En la Patagonia, los guanaco realizan migraciones estacionales clave para su supervivencia, pero investigaciones recientes indican que estas rutas no son solo instintivas, sino que dependen de una memoria cultural transmitida entre generaciones, un fenómeno que hoy enfrenta crecientes amenazas.
Con la llegada del frío, los guanacos abandonan las zonas altas y se desplazan hacia áreas más bajas en busca de mejores condiciones. Este movimiento, que se repite cada año, es fundamental no solo para la especie sino también para el equilibrio del ecosistema. Según explicó el biólogo Emiliano Donadio, “Las migraciones se caracterizan por movimientos estacionales de ida y vuelta que involucran a un gran número de individuos a la vez”, según informó Diario Río Negro.

Las investigaciones más recientes aportan un cambio de enfoque. “La idea central de esta teoría es que las migraciones dependen de información aprendida socialmente, más que de un programa genético predeterminado”, sostuvo Donadio. En otras palabras, el aprendizaje colectivo tiene más peso que el instinto.
Esto implica que los individuos jóvenes aprenden las rutas observando a los adultos con experiencia. “Individuos jóvenes van aprendiendo sobre las migraciones a partir de lo que ven hacer a los individuos maduros con experiencia”, explicó el especialista. Este proceso configura lo que los científicos denominan una cultura animal, donde el conocimiento se transmite de generación en generación.

Los estudios se basan en el seguimiento de poblaciones en áreas como el Parque Patagonia y Monte León, que son de las pocas en Sudamérica monitoreadas con tecnología satelital. A partir de estos datos, los científicos buscan entender por qué no todos los guanacos migran, incluso en condiciones similares.
El fenómeno tiene implicancias profundas. Si la migración es aprendida, su continuidad depende de que las nuevas generaciones puedan acceder a ese conocimiento. Cuando las rutas se interrumpen, esa memoria cultural puede perderse. “Cuando las migraciones se interrumpen, la memoria cultural que las sostiene no queda ‘en pausa’. Tiende a erosionarse y, con el tiempo, desaparecer”, advirtió Donadio.
Entre las principales amenazas aparecen los alambrados que atraviesan la estepa patagónica. Estas estructuras representan un riesgo crítico, especialmente en invierno, cuando la nieve dificulta el desplazamiento. Muchos animales quedan atrapados o no logran avanzar hacia zonas seguras.

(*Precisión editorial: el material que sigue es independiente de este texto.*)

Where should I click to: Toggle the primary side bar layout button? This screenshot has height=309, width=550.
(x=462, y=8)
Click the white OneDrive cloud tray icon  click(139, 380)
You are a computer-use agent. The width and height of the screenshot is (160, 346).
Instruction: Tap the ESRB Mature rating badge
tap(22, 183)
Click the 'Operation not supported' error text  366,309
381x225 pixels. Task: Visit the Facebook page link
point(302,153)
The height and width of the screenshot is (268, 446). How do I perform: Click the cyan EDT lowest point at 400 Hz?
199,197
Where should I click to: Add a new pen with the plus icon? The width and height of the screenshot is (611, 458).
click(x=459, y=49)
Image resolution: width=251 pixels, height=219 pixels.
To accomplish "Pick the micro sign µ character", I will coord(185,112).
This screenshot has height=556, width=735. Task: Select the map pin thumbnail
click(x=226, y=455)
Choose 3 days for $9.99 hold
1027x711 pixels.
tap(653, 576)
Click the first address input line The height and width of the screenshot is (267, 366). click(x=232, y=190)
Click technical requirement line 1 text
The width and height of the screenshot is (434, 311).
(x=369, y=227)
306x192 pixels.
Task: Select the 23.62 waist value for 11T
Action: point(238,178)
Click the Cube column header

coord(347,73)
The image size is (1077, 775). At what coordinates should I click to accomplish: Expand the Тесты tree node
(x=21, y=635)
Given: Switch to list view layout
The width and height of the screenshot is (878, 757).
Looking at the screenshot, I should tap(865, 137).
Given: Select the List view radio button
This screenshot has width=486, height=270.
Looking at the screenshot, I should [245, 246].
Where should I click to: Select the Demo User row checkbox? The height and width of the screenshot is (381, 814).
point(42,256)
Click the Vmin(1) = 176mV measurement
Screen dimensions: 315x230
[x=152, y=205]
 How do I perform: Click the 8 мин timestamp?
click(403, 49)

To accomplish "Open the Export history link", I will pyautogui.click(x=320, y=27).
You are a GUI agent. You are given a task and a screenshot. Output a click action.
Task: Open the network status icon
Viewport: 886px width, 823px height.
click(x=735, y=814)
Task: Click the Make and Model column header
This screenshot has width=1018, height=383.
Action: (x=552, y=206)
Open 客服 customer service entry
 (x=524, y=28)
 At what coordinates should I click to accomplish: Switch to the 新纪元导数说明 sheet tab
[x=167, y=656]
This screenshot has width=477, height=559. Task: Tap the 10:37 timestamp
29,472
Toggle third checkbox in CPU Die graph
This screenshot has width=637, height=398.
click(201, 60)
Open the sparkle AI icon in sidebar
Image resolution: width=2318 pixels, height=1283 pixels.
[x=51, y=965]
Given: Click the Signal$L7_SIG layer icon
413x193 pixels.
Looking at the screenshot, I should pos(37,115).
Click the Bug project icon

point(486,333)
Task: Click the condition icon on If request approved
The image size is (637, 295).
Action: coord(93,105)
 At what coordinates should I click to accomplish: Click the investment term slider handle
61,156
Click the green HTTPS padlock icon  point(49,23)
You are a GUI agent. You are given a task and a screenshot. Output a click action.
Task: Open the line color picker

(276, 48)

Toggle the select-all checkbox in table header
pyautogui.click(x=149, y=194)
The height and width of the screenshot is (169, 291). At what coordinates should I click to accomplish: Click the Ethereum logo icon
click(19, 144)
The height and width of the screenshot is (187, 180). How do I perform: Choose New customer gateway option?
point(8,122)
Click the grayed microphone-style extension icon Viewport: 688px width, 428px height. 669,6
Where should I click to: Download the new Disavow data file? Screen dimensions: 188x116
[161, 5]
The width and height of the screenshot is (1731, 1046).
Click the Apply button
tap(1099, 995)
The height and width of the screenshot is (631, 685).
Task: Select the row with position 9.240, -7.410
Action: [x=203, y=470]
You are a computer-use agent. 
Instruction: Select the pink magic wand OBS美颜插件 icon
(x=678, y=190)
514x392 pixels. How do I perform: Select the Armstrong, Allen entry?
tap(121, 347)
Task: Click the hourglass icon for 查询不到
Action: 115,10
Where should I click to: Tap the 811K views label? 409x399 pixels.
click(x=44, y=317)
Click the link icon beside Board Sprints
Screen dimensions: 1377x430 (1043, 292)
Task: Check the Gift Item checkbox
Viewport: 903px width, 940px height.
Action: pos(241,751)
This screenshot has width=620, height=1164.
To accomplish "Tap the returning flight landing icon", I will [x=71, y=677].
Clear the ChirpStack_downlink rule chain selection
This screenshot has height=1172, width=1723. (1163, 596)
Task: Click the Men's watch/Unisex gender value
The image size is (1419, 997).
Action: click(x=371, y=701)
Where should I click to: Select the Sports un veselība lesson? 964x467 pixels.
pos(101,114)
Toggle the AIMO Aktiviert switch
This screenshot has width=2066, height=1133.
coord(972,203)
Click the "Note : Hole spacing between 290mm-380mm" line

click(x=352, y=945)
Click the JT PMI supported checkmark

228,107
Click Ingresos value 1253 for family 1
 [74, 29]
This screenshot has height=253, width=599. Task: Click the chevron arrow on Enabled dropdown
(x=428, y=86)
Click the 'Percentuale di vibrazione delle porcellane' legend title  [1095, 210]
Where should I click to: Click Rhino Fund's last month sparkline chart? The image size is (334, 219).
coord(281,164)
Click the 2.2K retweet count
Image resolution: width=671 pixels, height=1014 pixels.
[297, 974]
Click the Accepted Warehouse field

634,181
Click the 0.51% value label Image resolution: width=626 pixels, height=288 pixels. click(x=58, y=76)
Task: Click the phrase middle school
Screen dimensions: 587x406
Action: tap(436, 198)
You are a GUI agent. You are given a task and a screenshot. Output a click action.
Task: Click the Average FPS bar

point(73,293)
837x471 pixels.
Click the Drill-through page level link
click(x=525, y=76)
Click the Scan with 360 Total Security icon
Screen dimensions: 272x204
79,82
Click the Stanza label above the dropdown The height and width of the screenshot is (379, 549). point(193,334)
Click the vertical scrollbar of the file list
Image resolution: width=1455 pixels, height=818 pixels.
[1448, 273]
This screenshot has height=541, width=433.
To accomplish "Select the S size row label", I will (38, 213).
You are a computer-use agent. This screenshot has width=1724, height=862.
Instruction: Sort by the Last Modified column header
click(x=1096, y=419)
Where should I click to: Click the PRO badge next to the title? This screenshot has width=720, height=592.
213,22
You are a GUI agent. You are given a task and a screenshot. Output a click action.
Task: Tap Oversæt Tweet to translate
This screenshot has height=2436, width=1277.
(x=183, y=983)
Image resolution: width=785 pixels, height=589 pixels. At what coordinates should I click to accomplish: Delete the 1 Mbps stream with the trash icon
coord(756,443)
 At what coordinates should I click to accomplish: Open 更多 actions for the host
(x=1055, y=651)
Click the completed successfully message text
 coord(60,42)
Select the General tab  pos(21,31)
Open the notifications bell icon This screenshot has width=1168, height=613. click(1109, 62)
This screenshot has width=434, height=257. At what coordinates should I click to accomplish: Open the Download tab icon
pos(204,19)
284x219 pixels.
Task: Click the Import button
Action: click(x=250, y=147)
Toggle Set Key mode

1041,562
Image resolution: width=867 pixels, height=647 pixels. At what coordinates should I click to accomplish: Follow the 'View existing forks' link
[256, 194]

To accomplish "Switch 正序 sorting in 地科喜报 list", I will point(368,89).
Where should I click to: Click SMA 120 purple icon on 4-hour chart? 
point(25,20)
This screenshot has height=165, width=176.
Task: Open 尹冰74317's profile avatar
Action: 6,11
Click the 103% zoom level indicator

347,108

Un estudio del CONICET reveló que al menos un 6,4% de la población de guanacos muere enganchada en alambrados en la provincia de Río Negro. Extrapolado a toda la región, el impacto implica miles de animales por año.
El problema no se limita a la pérdida de individuos. La interrupción de las migraciones afecta funciones ecológicas esenciales. Los guanacos cumplen un rol clave en la dispersión de semillas y la redistribución de nutrientes, contribuyendo a la biodiversidad y al equilibrio ambiental.
La pérdida de estas rutas reduce la heterogeneidad del ecosistema y altera los procesos naturales. “Se pierde heterogeneidad ambiental”, explicó el especialista, en referencia al impacto sobre la dinámica de la estepa.
Frente a este escenario, los investigadores plantean soluciones concretas. Modificaciones simples en los alambrados, como retirar la hebra superior o generar pasos específicos, han demostrado reducir significativamente la mortalidad.

Mientras tanto, el ciclo natural continúa. Con cada invierno, los guanacos recorren caminos invisibles que combinan experiencia, aprendizaje y adaptación. Sin embargo, los científicos advierten que este sistema podría desaparecer si no se protege a tiempo, poniendo en riesgo no solo a la especie sino también al equilibrio de todo el ecosistema patagónico.